O arcebispo vermelho em Aracaju
Publicado em 21 de dezembro de 2022
Por Jornal Do Dia Se
Marcos Cardoso
Há quase 33 anos, no dia 25 de janeiro de 1990, Dom Hélder Câmara, arcebispo emérito de Olinda e Recife, esteve pela última vez em Aracaju. Veio a convite da Ordem dos Advogados do Brasil em Sergipe para proferir uma palestra sobre “O desafio da pobreza e a realidade brasileira”. Um tema recorrente na vida daquele que foi declarado Patrono Brasileiro dos Direitos Humanos. O presidente da OAB era o irrequieto Clóvis Barbosa de Melo.
Ele falou em esperança no governo de Fernando Collor, iniciado naquele mês, defendendo a livre manifestação do povo nas urnas como uma “virtude democrática”. A eleição presidencial de 1989 foi a primeira em quase 30 anos e Collor derrotou Luiz Inácio Lula da Silva no segundo turno.

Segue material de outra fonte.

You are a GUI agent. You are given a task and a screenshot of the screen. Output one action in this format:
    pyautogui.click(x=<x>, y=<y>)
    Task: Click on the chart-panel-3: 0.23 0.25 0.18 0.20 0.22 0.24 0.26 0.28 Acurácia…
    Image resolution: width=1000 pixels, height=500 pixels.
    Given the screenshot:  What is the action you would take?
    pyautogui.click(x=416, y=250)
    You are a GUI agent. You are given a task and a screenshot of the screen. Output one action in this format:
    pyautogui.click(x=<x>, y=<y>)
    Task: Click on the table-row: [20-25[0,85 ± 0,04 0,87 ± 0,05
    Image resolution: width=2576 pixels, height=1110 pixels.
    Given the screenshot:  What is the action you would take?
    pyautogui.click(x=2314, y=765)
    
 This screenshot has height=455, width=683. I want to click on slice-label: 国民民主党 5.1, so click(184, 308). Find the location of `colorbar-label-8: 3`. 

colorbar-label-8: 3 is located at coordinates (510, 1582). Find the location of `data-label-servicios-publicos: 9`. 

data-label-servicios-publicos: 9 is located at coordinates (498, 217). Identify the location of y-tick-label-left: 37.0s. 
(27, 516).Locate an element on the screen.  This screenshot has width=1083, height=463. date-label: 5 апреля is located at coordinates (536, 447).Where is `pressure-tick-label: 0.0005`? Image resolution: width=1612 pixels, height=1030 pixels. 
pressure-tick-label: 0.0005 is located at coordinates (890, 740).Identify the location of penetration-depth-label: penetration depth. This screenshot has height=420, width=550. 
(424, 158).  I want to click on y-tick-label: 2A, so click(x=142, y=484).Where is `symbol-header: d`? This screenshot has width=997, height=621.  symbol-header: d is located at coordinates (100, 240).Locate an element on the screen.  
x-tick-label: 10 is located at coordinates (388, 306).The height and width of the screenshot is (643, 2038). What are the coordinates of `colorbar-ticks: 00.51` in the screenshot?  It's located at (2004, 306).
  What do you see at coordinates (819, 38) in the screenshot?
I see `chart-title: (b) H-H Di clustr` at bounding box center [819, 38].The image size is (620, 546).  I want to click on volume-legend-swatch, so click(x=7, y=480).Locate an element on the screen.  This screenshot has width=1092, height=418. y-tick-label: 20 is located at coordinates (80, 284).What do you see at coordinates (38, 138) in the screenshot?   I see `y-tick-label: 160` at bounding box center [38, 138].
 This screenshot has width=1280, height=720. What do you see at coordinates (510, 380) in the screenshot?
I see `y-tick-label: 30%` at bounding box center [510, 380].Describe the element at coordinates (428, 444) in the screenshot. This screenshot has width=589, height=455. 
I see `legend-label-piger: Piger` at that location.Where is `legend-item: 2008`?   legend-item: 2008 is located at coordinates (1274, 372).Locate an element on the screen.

Também disse ter assistido com esperança a queda do Muro de Berlim, evento de importância para a humanidade, acontecido poucos meses antes, mas ainda se preocupava com a possibilidade de novos conflitos mundiais. “É preciso rezar e trabalhar muito para que as superpotências não voltem a promover uma nova guerra mundial”.
E, claro, defendeu a opção preferencial pelos pobres como bandeira da Igreja Católica, tema que só seria efetivamente levado a sério pelo Papa Francisco, cujo pontificado Dom Helder não alcançou. Ele morreu em agosto de 1999, aos 90 anos. O cardeal Jorge Mario Bergoglio só foi entronizado no Vaticano em março de 2013.
A opção pelos pobres rendeu a Dom Helder perseguições pela ditadura militar e admoestações da própria Igreja. Foi acusado de ser comunista e taxado de “arcebispo vermelho”. Sofreu a censura da imprensa, onde tinha como um dos mais severos algozes ninguém menos que Nélson Rodrigues. “D. Helder só olha o céu para saber se leva ou não o guarda-chuva”, pilheriava o jornalista e teatrólogo.
Coincidentemente, seu governo na Arquidiocese de Olinda e Recife durou o mesmo tempo da ditadura militar, de 1964 a 1985. Quando se desligou dos afazeres da Arquidiocese, o papa João Paulo Segundo nomeou um arcebispo conservador, Dom José Cardoso Sobrinho, que desmontou a estrutura erguida por Dom Helder, afastou pelo menos 30 padres e extinguiu o Instituto de Teologia, o Seminário da Arquidiocese e a Comissão de Justiça e Paz. Na palestra que fez em Aracaju, recusou-se a falar sobre esse assunto.
Dom Helder foi um dos fundadores da Conferência Nacional dos Bispos do Brasil, que deve a ele ter conseguido a autorização do Vaticano para sua fundação em 1952. Foi Cidadão Honorário de 28 cidades brasileiras e estrangeiras e doutor honoris causa de 32 universidades do Brasil e do exterior.
Foi indicado quatro vezes ao Prêmio Nobel da Paz, sendo que, em 1970, o próprio ditador Emílio Garrastazu Médici dirigiu uma campanha para que ele não fosse o premiado. O que de fato nunca aconteceu.
Em maio de 2014, a Arquidiocese de Olinda e Recife enviou carta ao Vaticano solicitando a abertura de processo de canonização de Dom Hélder Câmara, que desde 2015 já é reconhecido como Servo de Deus, primeira etapa do processo de beatificação. No último dia 15 de novembro, a Arquidiocese anunciou a validação jurídica de todo o material enviado a Roma para o processo de beatificação e canonização, o que pode torná-lo venerável em breve.
E também no mês passado, o acervo de Dom Helder Câmara foi tombado pelo Governo de Pernambuco, reconhecendo a importância de dimensão estadual, nacional e internacional dos cerca de 210 mil itens que contam a história do arcebispo de Olinda e Recife, o “arcebispo vermelho”, aquele que fez a opção pelos pobres e nunca se rendeu aos poderosos.